Building on laws in Los Angeles and San Francisco, SB 1446 would ban ammunition magazines holding more than 10 rounds. The state already outlaws the manufacture and sale of such high-capacity clips, but there’s no law against owning them. That makes no sense. There is no persuasive reason why any civilian should be able to fire so many bullets with such speed from a military style semi-automatic weapon. It was just such capability that helped the San Bernardino shooters cause so much carnage in such a short period of time last year.

Being able to replace ammunition clips quickly also adds to the death tolls in mass shootings. Current state law requires semi-automatic rifles be equipped with a fixed magazine that requires a tool for its removal. But gun-makers have found a work-around: a locking mechanism for the magazine that can be undone simply by pressing a recessed release button (using, for instance, the tip of a bullet to do so). That little bit of ingenuity satisfies the law but thwarts the intent of the locked-clip requirement. SB 880 would ban the future sale of firearms with the release button and require owners of existing models to register them with the state as assault rifles.


While state law requires a firearms dealer to file a record of sale with the state when a gun changes hands, no such requirement exists for ammunition — which, in fact, can be sold to just about anyone. (People barred from owning a gun are also barred from buying bullets, but that’s hard to enforce because no background check is conducted). An existing law that was to have resolved this issue for handgun ammunition is heading for the state Supreme Court after a lower judge ruled its definition of ammunition was too vague. Meanwhile, Senate Pro-Tem Kevin de Leon has proposed amending the law to clarify the definition, but an analysis by the Senate Public Safety Committee found the changes wouldn’t solve the problems found by the judge.

The gunman who shot and killed five people in Santa Monica three years ago was banned from owning a gun, so he bought the parts and made his own.

At the same time, Lt.

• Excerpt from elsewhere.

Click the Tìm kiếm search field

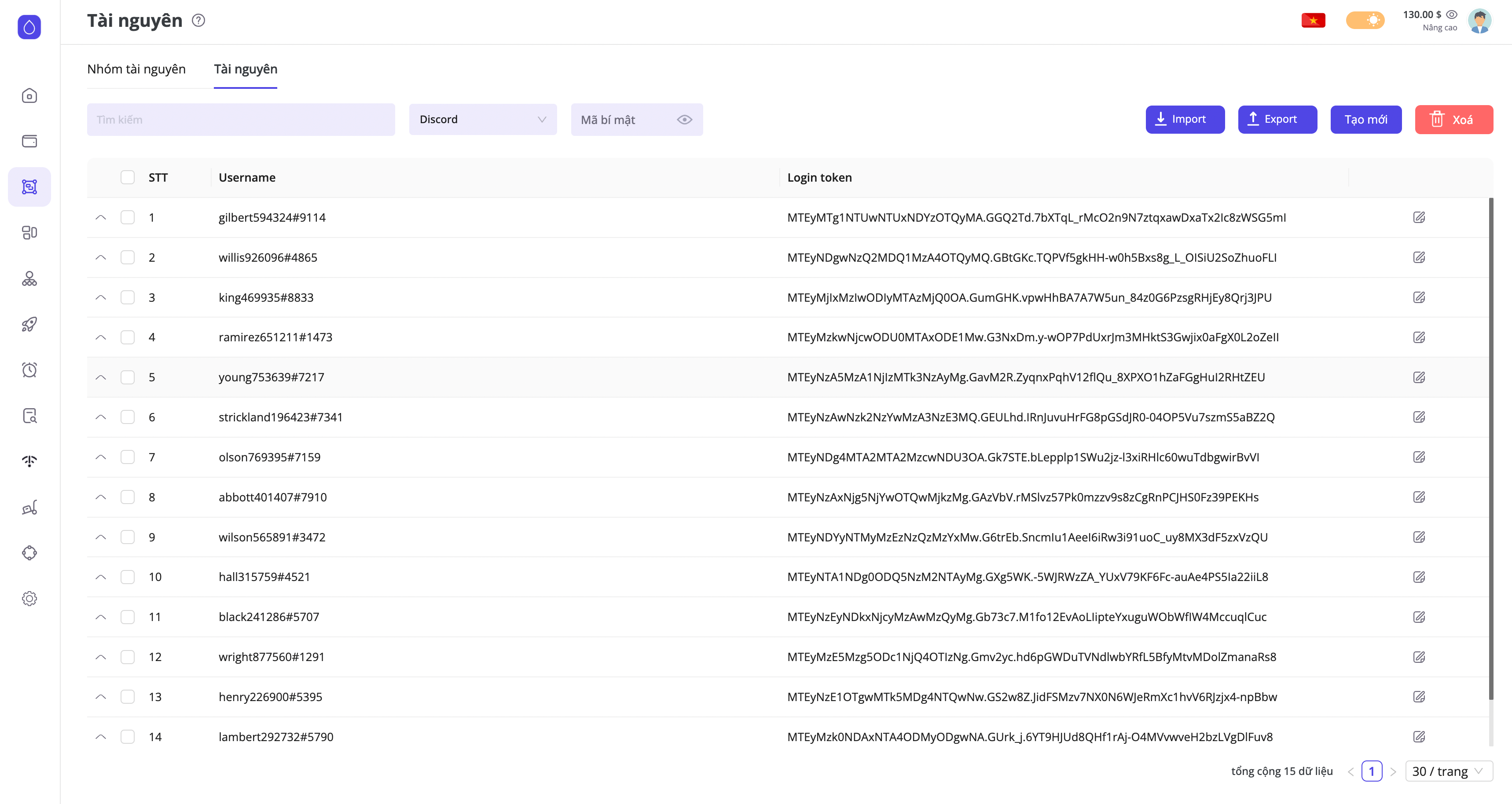[x=241, y=120]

Gov. Gavin Newsom is trying to put an initiative on the fall ballot to address the issue by requiring a point-of-purchase background check for ammunition sales, as well as banning the high-capacity magazines, among other gun-related policies. It’s unclear which approach — legislation or initiative — makes the most sense, but the goals are good and by the time the process is over, we hope the state is left with smarter, tighter laws.

One of the odder loopholes is definitional. The federal government regulates firearms, but not necessarily firearms parts early in the manufacturing process. That has led to a proliferation of businesses that sell components that, with a little time on a drill press, can be used to build semi-automatic rifles. Because those components aren’t by themselves considered a firearm, they don’t carry serial numbers. Serial numbers allow law enforcement to trace weapons.

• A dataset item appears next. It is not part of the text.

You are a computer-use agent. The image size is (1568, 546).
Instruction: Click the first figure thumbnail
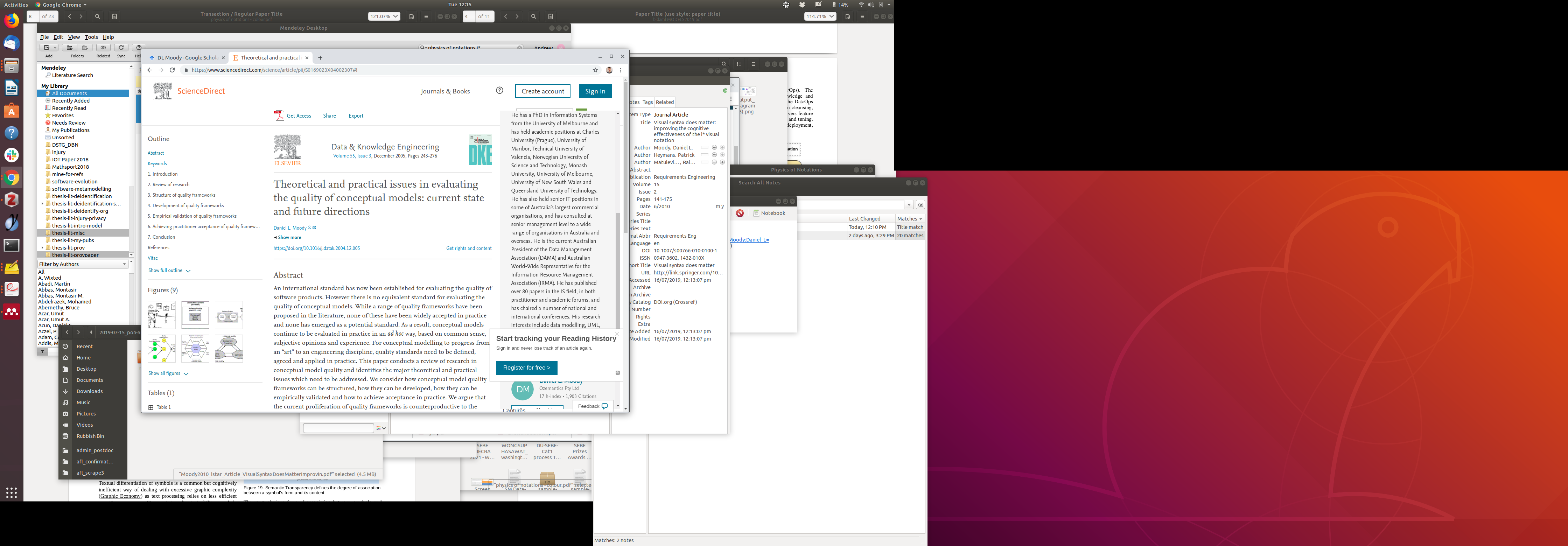[161, 315]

SB 1407 would change that for a key gun part, called the lower receiver, which is where the firing pin, trigger and magazine come together in a semi-automatic rifle. Shops sell unfinished versions to folks who want to build a gun, which is legal as long as the builder doesn’t sell it. Under the proposed law, once someone buys an unfinished lower receiver to make a rifle, he would have to register it with the state Department of Justice and receive a serial number to be permanently affixed to the part.

How big a problem is this? The gunman who shot and killed five people in Santa Monica three years ago was banned from owning a gun, so he bought the parts and made his own. And in recent months, local and federal law-enforcement agents have arrested at least eight people in Northern California on charges relating to the sale of such guns, and have confiscated hundreds of the firearms.

These are good laws to have on the books because they make it harder for people barred from having guns and bullets to obtain them. While they alone may not forge a radical transformation of our gun-loving culture, they represent a few small steps forward in making Californians safer. That alone makes them worth embracing.